BRIEF DESCRIPTION OF THE DRAWINGS
[0008] The technical characteristics of the invention, with
reference to the above aims, are clearly described in the claims
below and its advantages are more apparent from the detailed
description which follows, with reference to the accompanying
drawings which illustrate a preferred embodiment of the invention
provided merely by way of example without restricting the scope of
the inventive concept, and in which:
[0009] FIGS. 1 to 3 and FIG. 6 are perspective front views of
several embodiments of the decanter in accordance with the present
invention;
[0010] FIGS. 4 and 5 are scaled up perspective views of a detail of
the decanters illustrated in FIGS. 1 and 6.
DESCRIPTION OF THE PREFERRED EMBODIMENTS
[0011] With reference to the accompanying drawings, the numeral 1
denotes as a whole a decanter for consuming and tasting drinks such
as wine and beer, consisting of a vessel 2 having the shape of an
amphora, that is to say, with a rounded lower portion 3, a narrow
neck 4 and a flared mouth 5.
[0012] In particular FIGS. 1, 2, 3 and 6 illustrate different
shaped decanters, labeled 6, 7, 8, and 9.
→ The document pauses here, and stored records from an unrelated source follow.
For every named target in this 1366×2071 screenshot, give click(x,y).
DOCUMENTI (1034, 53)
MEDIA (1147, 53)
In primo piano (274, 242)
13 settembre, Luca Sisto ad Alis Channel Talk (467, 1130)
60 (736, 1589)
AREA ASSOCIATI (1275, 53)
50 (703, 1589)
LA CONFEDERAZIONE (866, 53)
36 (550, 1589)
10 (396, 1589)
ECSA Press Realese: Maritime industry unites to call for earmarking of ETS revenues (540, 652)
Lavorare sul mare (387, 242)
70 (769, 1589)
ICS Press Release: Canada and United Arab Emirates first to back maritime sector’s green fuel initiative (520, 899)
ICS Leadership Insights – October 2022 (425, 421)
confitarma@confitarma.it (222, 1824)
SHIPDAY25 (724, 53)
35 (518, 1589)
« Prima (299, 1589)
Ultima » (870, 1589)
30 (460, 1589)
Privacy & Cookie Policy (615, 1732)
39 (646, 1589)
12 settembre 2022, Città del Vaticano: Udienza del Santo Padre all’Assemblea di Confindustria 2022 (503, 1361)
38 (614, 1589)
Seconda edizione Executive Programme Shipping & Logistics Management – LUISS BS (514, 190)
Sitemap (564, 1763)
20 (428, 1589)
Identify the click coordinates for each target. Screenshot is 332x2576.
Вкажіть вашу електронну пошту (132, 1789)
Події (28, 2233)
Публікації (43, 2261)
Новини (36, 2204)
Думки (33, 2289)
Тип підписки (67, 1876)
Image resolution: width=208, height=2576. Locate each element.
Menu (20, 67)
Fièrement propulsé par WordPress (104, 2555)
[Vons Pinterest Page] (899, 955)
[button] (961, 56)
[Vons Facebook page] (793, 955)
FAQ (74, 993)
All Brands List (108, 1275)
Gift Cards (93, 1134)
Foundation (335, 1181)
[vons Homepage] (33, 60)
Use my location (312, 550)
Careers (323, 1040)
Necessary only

[0013] In accordance with the present invention, on their inner
surface 10 the decanters have a plurality of raised ribs 11, evenly
distributed and extending from the base 12 towards the mouth 5 of
the decanters.
[0014] In particular in the decanter 7, illustrated in FIG. 2, said
ribs 11 extend according to planes parallel with the axis A, whilst
in the decanters 6, 8 and 9 the ribs 11 extend in a helical or
spiral arrangement, in opposite directions to one another.
[0015] In particular as regards the decanter 9 in FIG. 6, the ribs
11 extend only partly from the base 12 over a predetermined section
covering only a lower, substantially semi-spherical 13 portion.
[0016] As illustrated in particular in FIGS. 4 and 5, the ribs 11
in cross-section have a rounded shape and differ in thickness.
[0017] The ribs 11 may also have a sharp-edged triangular shape and
a polygonal shape forming two sharp edges.
[0018] In practice, the dimensions of the ribs 11 in cross-section
are between 0.5 and 3.5 mm.
[0019] In use, in the case of beer, using any of the decanters 1
illustrated, while filling, the consumer holds the decanter 1 at an
angle so that the flow of liquid is diverted by the ribs 11 with a
whirling motion, which carries the carbon dioxide upwards.
[0020] Simultaneously and at the end of filing, the consumer makes
the decanter 1 perform a series of rotations in order to generate,
again thanks to the ribs 11, a turbulent beer motion which
eliminates the excess carbon dioxide. However, said rotary motion
does not alter the properties of the beer, instead enhancing its
aromatic qualities and flavors.
[0021] After the rotary motion agitating step, the beer is left to
stand in the decanter and is then served in glasses for
tasting.
[0022] In the case of wine, using in particular a decanter 1
illustrated in one of the accompanying drawings, once it has been
filled, the consumer rotates the decanter 1 so that the ribs 11
cause a turbulent motion with the aim of making the liquid absorb a
predetermined quantity of air and as a result of oxygen.
[0023] This oxygen absorption enhances particular qualities of the
wine such as its aromas and flavors.
[0024] Said oxygenation therefore enhances the organoleptic
qualities of the wine and partly eliminates the carbon dioxide
contained in it, which also helps to enhance the perfumes.
[0025] Finally, it should be noticed that another effect of the
shape of the decanters 1 with the ribs 11 is, even in the case of
wine, a slight reduction in the level of alcohol, since some
alcohol tends to be released from the drink as a result of its
whirling motion. Moreover, the motion of the wine in a decanter 1
made in accordance with the invention generates pleasant musical
notes.
[0026] The invention described has evident industrial applications
and can be modified and adapted in several ways without thereby
departing from the scope of the inventive concept. Moreover, all
technical details of the invention may be substituted by
technically equivalent elements. For example, the decanters 1 can
obviously be made with any shape and using any material.